SAIBETIK — Mahkamah Agung (MA) mengabulkan uji materi yang diajukan oleh Pengawas Lingkungan Hidup terkait Pergub Lampung Nomor 33 Tahun 2020 yang melegalisasi panen tebu dengan cara dibakar.
Meskipun banyak pihak menyambut baik keputusan tersebut, namun putusan MA itu menimbulkan kontroversi karena terkesan memiliki dimensi politis. Keputusan tersebut keluar menjelang Pilkada 2024.
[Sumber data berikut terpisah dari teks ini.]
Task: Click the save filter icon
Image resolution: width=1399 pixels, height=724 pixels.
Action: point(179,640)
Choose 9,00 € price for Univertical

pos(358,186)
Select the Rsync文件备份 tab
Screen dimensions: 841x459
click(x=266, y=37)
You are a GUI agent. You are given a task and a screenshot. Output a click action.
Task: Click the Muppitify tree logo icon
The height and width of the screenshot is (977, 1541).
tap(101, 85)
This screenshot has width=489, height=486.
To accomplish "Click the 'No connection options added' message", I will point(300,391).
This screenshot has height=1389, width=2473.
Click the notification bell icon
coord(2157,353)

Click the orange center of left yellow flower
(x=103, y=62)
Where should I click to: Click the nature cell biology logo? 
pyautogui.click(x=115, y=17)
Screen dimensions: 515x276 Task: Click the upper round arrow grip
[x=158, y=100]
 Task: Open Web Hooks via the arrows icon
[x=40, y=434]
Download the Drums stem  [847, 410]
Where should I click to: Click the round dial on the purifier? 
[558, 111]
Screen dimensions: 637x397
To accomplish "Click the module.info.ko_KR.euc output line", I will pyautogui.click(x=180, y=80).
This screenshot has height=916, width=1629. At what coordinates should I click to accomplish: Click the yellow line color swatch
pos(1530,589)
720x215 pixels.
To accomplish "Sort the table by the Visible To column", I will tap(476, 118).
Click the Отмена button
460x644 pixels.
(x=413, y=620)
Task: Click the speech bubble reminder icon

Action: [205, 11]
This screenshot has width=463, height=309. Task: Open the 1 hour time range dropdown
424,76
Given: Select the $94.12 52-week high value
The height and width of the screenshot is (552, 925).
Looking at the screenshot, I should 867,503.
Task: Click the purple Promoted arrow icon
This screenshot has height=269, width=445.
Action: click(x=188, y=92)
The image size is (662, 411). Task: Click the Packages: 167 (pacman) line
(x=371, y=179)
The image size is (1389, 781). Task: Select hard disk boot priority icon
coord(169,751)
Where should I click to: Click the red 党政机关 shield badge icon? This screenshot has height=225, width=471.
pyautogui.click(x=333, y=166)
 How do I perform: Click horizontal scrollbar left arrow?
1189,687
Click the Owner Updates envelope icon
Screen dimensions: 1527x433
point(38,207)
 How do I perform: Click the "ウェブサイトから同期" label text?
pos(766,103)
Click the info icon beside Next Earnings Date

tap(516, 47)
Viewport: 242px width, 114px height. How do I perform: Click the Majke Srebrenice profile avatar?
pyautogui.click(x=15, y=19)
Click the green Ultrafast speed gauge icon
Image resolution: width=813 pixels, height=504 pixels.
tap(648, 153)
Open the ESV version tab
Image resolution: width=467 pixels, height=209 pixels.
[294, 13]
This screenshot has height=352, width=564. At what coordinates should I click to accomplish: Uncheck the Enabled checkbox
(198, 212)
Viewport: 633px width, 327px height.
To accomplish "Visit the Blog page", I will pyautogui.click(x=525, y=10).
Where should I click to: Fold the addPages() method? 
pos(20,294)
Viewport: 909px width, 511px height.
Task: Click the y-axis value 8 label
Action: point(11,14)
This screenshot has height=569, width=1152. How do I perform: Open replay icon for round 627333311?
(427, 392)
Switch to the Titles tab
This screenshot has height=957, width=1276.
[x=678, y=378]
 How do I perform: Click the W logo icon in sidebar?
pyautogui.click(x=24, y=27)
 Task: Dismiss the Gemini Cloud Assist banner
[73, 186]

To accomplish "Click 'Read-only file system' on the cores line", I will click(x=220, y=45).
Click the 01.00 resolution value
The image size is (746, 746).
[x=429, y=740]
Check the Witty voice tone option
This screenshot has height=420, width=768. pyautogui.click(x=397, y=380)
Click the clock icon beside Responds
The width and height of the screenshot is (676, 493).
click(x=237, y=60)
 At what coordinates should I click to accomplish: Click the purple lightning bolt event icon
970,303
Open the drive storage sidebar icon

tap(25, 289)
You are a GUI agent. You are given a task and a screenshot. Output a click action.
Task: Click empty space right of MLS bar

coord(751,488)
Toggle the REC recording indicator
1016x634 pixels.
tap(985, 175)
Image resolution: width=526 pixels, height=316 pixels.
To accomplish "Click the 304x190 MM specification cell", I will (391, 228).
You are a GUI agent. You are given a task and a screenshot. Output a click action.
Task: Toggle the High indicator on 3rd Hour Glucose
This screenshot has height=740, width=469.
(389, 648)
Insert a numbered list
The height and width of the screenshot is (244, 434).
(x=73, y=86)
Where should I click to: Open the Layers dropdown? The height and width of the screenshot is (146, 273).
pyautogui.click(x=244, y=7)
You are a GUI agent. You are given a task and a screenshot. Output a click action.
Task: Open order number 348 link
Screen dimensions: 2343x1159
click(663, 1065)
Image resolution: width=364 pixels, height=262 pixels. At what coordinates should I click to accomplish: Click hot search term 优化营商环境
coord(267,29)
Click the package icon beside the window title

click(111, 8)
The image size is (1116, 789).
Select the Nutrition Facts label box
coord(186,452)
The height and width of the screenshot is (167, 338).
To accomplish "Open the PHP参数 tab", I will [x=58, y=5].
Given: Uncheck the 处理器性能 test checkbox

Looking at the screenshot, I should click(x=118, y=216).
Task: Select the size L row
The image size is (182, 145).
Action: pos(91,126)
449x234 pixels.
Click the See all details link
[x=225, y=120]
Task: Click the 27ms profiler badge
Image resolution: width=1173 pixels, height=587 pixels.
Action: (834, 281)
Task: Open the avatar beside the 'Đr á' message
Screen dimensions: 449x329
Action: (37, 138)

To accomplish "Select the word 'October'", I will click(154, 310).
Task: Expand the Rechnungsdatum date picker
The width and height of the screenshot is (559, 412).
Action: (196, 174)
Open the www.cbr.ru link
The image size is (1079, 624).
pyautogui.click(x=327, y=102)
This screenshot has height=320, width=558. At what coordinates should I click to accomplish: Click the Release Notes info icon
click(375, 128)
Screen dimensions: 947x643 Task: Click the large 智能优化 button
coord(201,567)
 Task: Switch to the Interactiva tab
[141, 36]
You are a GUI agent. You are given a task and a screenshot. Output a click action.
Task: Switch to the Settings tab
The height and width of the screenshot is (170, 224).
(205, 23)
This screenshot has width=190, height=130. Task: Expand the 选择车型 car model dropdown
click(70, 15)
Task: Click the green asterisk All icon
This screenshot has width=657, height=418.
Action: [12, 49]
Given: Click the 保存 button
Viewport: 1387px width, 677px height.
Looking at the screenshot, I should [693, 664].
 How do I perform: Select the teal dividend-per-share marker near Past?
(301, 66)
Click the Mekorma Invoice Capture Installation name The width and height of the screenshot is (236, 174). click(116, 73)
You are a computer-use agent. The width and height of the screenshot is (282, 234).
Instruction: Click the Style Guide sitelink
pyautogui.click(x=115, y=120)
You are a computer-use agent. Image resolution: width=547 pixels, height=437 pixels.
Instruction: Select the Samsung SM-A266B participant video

Isu yang muncul menyebutkan bahwa terbitnya putusan MA penuh dengan nuansa kepentingan tertentu. Ada yang menganggap putusan ini sebagai tekanan kepada pengusaha dengan maksud untuk mendukung calon tertentu.
Namun, ada juga pendapat yang menyebutkan bahwa putusan MA merupakan bagian dari skenario politik sebagai respons terhadap pengusaha yang tidak lagi mendukung petahana. Kebun tebu disebut-sebut sudah tidak memberikan dukungan kepada kandidat yang sebelumnya didukung.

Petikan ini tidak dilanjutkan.